After some 16,000 iPod Touch page-flicks, I have finished reading Neal Stephenson's Anathem (using Amazon's Kindle for iPhone application). While I bogged down in a few sections that seemed closer to Gödel, Escher, and Bach than to any "science fiction" novel I ever read, Anathem is an impressive feat of imaginative world-building. In spite of the length (960 paper pages), a lot of invented vocabulary, relatively weak character development, and the sometimes heavy philosophical side trips, it held my interest quite well.

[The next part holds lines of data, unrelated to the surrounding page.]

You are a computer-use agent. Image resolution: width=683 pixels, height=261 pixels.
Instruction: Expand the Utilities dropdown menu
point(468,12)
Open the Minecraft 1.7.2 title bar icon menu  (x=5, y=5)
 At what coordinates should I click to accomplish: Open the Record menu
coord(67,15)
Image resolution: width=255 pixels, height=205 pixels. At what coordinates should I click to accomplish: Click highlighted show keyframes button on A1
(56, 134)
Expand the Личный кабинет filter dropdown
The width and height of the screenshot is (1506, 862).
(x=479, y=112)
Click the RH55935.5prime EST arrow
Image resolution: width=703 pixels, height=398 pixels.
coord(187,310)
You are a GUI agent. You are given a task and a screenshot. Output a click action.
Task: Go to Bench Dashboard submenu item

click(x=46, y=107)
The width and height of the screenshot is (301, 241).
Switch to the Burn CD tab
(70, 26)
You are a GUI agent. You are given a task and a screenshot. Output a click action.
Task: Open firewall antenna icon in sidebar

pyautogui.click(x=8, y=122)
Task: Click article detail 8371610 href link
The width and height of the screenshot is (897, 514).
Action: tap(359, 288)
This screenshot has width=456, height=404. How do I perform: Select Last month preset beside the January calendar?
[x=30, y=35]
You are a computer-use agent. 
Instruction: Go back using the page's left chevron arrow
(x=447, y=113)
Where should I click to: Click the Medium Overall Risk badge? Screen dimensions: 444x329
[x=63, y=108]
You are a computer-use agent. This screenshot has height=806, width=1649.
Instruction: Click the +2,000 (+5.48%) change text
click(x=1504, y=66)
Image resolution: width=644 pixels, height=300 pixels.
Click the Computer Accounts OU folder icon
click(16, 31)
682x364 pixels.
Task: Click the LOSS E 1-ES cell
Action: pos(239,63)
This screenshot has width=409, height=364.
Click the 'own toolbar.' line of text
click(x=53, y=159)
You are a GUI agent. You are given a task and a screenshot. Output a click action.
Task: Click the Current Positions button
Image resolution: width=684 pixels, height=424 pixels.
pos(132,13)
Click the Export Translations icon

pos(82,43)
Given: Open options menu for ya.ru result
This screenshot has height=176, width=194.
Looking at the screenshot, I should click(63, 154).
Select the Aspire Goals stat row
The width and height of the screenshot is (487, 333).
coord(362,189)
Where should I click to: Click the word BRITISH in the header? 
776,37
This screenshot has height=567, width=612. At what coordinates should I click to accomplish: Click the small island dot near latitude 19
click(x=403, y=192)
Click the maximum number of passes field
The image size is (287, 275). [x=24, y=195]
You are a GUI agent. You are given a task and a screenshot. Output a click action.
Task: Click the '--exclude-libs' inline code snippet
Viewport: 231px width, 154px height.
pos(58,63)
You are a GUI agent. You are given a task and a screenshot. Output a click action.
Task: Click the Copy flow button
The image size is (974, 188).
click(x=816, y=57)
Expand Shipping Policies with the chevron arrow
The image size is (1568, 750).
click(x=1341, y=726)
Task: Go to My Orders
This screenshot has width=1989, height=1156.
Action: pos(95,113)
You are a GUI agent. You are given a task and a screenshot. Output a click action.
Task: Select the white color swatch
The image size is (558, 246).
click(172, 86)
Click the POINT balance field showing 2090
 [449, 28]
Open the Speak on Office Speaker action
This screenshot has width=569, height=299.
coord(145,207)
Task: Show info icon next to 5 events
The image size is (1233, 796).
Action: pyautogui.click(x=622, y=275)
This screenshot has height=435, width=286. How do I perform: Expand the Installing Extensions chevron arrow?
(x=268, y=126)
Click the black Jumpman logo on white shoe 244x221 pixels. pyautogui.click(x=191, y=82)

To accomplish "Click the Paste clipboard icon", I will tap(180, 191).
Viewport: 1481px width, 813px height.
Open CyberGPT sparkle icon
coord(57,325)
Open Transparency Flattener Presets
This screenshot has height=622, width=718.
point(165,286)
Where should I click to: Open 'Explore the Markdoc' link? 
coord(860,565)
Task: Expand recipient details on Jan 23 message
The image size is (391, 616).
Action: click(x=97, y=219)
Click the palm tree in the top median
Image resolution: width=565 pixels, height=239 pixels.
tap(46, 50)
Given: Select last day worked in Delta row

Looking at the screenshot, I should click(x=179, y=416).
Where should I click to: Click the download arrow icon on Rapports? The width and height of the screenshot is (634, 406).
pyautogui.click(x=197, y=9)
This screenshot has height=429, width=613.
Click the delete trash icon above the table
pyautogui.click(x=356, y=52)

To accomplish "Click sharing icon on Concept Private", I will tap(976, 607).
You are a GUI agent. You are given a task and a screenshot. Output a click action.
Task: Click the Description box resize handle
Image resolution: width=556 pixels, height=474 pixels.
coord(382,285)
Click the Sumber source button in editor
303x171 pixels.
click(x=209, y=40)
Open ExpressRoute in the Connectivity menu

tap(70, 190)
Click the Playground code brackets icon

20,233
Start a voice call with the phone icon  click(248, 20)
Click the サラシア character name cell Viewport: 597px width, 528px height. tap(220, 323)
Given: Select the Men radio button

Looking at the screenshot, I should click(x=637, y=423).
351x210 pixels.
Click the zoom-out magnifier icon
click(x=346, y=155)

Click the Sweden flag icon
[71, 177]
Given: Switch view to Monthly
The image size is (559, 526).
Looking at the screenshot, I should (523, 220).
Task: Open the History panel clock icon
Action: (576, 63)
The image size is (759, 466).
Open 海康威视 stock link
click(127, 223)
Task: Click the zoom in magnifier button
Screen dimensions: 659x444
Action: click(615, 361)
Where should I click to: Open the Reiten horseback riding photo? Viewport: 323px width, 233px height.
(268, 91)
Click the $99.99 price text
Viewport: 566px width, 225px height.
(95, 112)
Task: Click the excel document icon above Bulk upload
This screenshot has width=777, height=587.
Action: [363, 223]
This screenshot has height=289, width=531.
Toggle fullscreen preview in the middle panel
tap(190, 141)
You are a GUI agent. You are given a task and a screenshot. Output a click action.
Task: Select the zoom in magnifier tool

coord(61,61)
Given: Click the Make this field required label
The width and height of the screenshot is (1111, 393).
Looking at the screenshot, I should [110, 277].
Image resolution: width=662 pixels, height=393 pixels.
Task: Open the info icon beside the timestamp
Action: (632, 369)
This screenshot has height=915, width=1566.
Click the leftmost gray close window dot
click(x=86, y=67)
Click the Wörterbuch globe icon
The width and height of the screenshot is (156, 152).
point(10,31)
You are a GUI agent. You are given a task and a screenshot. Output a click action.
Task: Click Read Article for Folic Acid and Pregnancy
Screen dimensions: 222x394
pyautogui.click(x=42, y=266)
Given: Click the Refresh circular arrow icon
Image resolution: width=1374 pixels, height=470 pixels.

If you decide to read Anathem, don't be discouraged by the first 100 pages or so which focus on the arcane concerns and ceremonies of the "Avout," people who live a monk-like existence in walled, isolated "concents" where they are allowed very limited contact with people and things of the "outside world." The Avout are generally not religious - they are devoted to mathematics, philosophy, and science (but they are not allowed access to most technology - long story). Their institutions have survived for thousands of years while governments and cities of the "saecular" world have come and gone.
I'm tired (it's after midnight in London, flying home Friday) so I won't say much more about Anathem except that it is as much an adventure-packed SF novel as it is a novel of philosophy and an exploration of the need for a "long now" perspective. There's a lot of strange and thought-provoking stuff too (even some orbital mechanics).